L'Italia intera si prepara a vivere uno dei momenti più toccanti della sua storia sportiva e civile recente, stringendosi attorno alla famiglia di un uomo che ha cambiato la percezione del limite umano. Dopo la scomparsa di Alex Zanardi, figura che ha saputo trascendere i confini delle discipline atletiche per diventare un vero e proprio faro di speranza per milioni di persone, è stata ufficializzata la data delle esequie. Il rito funebre si svolgerà martedì 5 maggio, un giorno che vedrà il Paese unito nel ricordo di un atleta che non si è mai arreso davanti alle avversità più crudeli del destino. La scelta della Basilica di Padova come sede della cerimonia sottolinea l'importanza e la solennità di un evento che richiamerà migliaia di persone da ogni angolo della penisola per un tributo doveroso e sentito.
La funzione religiosa avrà inizio puntualmente alle ore 11:00, un orario in cui si prevede che il battito del cuore della nazione rallenti per sintonizzarsi con il dolore dei suoi cari e di chi lo ha ammirato. Le autorità locali e le forze dell'ordine sono già al lavoro per gestire l'imponente afflusso di cittadini, sportivi e rappresentanti delle istituzioni che vorranno rendere omaggio al feretro del campione. Non si tratterà soltanto di un addio formale, ma di un abbraccio collettivo volto a onorare un percorso di vita straordinario, iniziato sulle piste di Formula 1 e proseguito con successi incredibili nel paraciclismo, dimostrando che la volontà può vincere su qualsiasi barriera fisica. La città veneta si appresta dunque a diventare il centro nevralgico di un cordoglio che valica i confini regionali per farsi sentimento comune e universale.

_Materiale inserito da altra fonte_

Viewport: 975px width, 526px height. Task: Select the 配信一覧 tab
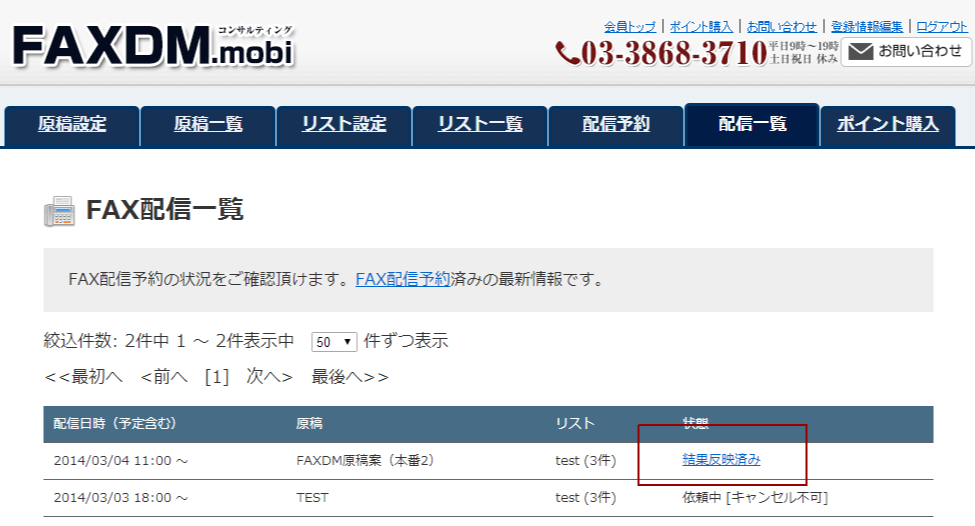point(752,125)
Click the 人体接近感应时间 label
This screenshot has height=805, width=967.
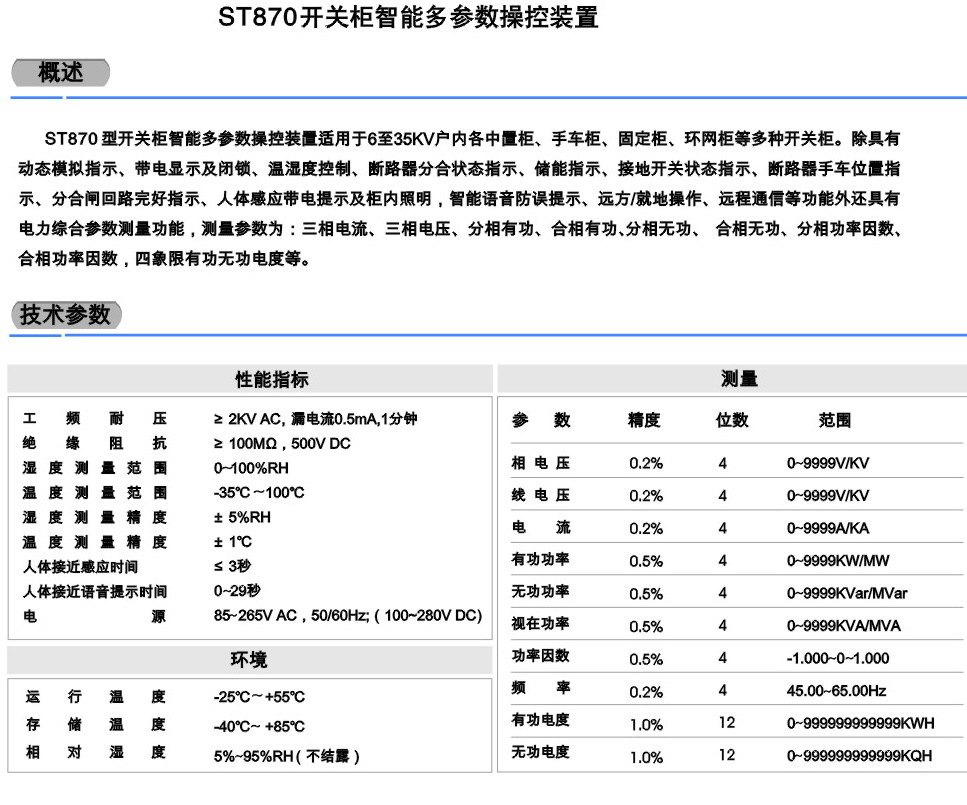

Alex Zanardi ha lasciato un'eredità morale che va ben oltre le medaglie d'oro conquistate o i trofei sollevati al cielo durante la sua lunga e gloriosa carriera. La sua esistenza è stata una lezione vivente di resilienza, un termine che lui stesso ha nobilitato attraverso ogni sua azione, dal tragico incidente del Lausitzring fino alle sfide quotidiane affrontate con un sorriso contagioso e una determinazione d'acciaio. Il suo ottimismo incrollabile ha ispirato non solo gli atleti con disabilità, ma chiunque si trovasse ad affrontare un momento di difficoltà, trasformando il dolore in una spinta propulsiva verso nuovi e inaspettati traguardi. La sua capacità di reinventarsi costantemente, passando dai motori alle handbike con la medesima fame di vittoria, rimarrà impressa nella memoria collettiva come l'esempio più fulgido di forza d'animo del nostro tempo.
Mentre le navate della Basilica padovana accoglieranno i resti del campione per l'ultimo rito, l'intera nazione osserverà idealmente un minuto di silenzio per accompagnarlo nel suo ultimo viaggio. Questo momento di profondo raccoglimento non segnerà la fine del suo impatto sulla società, ma l'inizio di una memoria storica che continuerà a vivere attraverso le fondazioni e i numerosi progetti di solidarietà da lui sostenuti con passione. Lo sport italiano perde uno dei suoi figli più illustri e amati, ma guadagna un mito intramontabile la cui luce continuerà a brillare ogni volta che un giovane atleta si troverà ai blocchi di partenza. La grinta che ha caratterizzato ogni chilometro percorso da Alex resterà un patrimonio condiviso, un monito a non mollare mai, nemmeno quando la strada sembra farsi troppo ripida.